Copy the rows from the line with "How do I perform: Click the Sáb" up to and including the line with "(x=895, y=617)", switching "scrollbar" to "scroll bar" and keeping everything else the same.

Entries on where items appear:
--- START ---
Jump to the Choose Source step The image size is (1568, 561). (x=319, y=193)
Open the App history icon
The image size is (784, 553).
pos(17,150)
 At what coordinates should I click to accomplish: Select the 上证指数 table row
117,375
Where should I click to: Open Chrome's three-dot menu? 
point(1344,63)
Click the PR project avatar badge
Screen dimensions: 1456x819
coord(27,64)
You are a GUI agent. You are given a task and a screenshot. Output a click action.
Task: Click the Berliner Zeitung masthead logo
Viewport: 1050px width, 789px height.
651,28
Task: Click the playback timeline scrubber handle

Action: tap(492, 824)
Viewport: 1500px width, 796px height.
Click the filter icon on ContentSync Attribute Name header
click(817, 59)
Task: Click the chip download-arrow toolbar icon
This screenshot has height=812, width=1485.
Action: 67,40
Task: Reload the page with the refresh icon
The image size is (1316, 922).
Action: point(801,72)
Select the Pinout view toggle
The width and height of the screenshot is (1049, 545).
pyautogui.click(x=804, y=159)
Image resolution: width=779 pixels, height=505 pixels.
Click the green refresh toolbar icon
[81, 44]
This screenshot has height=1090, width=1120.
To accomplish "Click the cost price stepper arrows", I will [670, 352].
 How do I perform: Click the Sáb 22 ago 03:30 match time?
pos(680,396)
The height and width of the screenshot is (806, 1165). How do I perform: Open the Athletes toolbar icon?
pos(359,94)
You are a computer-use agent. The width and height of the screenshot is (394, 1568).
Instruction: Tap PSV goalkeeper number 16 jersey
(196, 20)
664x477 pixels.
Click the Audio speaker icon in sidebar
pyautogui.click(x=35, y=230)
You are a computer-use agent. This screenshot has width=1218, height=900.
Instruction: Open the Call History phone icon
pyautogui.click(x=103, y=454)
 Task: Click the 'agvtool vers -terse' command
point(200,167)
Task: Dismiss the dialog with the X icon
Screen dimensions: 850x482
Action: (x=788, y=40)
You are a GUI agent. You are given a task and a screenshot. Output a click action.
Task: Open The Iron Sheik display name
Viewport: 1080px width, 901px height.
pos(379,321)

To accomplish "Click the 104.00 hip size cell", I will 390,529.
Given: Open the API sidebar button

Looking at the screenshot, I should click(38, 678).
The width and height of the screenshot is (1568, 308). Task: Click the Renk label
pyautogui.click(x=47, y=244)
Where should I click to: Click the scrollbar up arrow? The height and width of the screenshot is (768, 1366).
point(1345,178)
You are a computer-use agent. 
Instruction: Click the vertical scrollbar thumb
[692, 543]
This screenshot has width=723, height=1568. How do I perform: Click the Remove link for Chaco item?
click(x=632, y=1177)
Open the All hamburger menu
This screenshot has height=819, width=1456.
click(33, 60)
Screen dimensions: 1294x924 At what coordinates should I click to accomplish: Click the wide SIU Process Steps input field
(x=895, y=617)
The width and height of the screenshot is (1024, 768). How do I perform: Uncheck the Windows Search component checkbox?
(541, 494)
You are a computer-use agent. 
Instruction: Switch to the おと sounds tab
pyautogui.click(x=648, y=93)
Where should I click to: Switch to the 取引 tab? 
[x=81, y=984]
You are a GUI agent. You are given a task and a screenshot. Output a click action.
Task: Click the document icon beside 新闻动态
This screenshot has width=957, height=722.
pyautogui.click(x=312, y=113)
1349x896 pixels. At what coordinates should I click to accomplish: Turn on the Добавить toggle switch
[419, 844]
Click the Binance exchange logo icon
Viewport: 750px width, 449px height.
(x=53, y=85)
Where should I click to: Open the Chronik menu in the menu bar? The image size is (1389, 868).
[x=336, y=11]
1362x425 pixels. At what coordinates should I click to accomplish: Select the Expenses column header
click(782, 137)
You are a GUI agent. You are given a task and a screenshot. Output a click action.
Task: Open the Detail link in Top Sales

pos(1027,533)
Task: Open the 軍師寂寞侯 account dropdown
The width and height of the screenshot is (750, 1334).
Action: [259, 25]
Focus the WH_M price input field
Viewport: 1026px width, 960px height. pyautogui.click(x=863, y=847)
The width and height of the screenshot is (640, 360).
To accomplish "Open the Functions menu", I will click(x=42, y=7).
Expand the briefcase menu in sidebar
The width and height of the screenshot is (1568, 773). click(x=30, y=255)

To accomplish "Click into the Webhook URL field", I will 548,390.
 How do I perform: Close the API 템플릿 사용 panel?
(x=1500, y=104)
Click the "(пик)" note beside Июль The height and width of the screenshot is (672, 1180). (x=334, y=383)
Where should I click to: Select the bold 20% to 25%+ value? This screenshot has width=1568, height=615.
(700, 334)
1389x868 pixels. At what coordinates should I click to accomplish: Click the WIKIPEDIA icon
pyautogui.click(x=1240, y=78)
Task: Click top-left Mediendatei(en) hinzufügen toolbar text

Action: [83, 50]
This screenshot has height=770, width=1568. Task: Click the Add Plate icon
--- END ---
Answer to the exercise:
 How do I perform: Click the Sáb 22 ago 03:30 match time?
pos(680,396)
The height and width of the screenshot is (806, 1165). How do I perform: Open the Athletes toolbar icon?
pos(359,94)
You are a computer-use agent. The width and height of the screenshot is (394, 1568).
Instruction: Tap PSV goalkeeper number 16 jersey
(196, 20)
664x477 pixels.
Click the Audio speaker icon in sidebar
pyautogui.click(x=35, y=230)
You are a computer-use agent. This screenshot has width=1218, height=900.
Instruction: Open the Call History phone icon
pyautogui.click(x=103, y=454)
 Task: Click the 'agvtool vers -terse' command
point(200,167)
Task: Dismiss the dialog with the X icon
Screen dimensions: 850x482
Action: (x=788, y=40)
You are a GUI agent. You are given a task and a screenshot. Output a click action.
Task: Open The Iron Sheik display name
Viewport: 1080px width, 901px height.
pos(379,321)

To accomplish "Click the 104.00 hip size cell", I will 390,529.
Given: Open the API sidebar button

Looking at the screenshot, I should click(38, 678).
The width and height of the screenshot is (1568, 308). Task: Click the Renk label
pyautogui.click(x=47, y=244)
Where should I click to: Click the scroll bar up arrow? The height and width of the screenshot is (768, 1366).
point(1345,178)
You are a computer-use agent. 
Instruction: Click the vertical scroll bar thumb
[692, 543]
This screenshot has width=723, height=1568. How do I perform: Click the Remove link for Chaco item?
click(x=632, y=1177)
Open the All hamburger menu
This screenshot has height=819, width=1456.
click(33, 60)
Screen dimensions: 1294x924 At what coordinates should I click to accomplish: Click the wide SIU Process Steps input field
(x=895, y=617)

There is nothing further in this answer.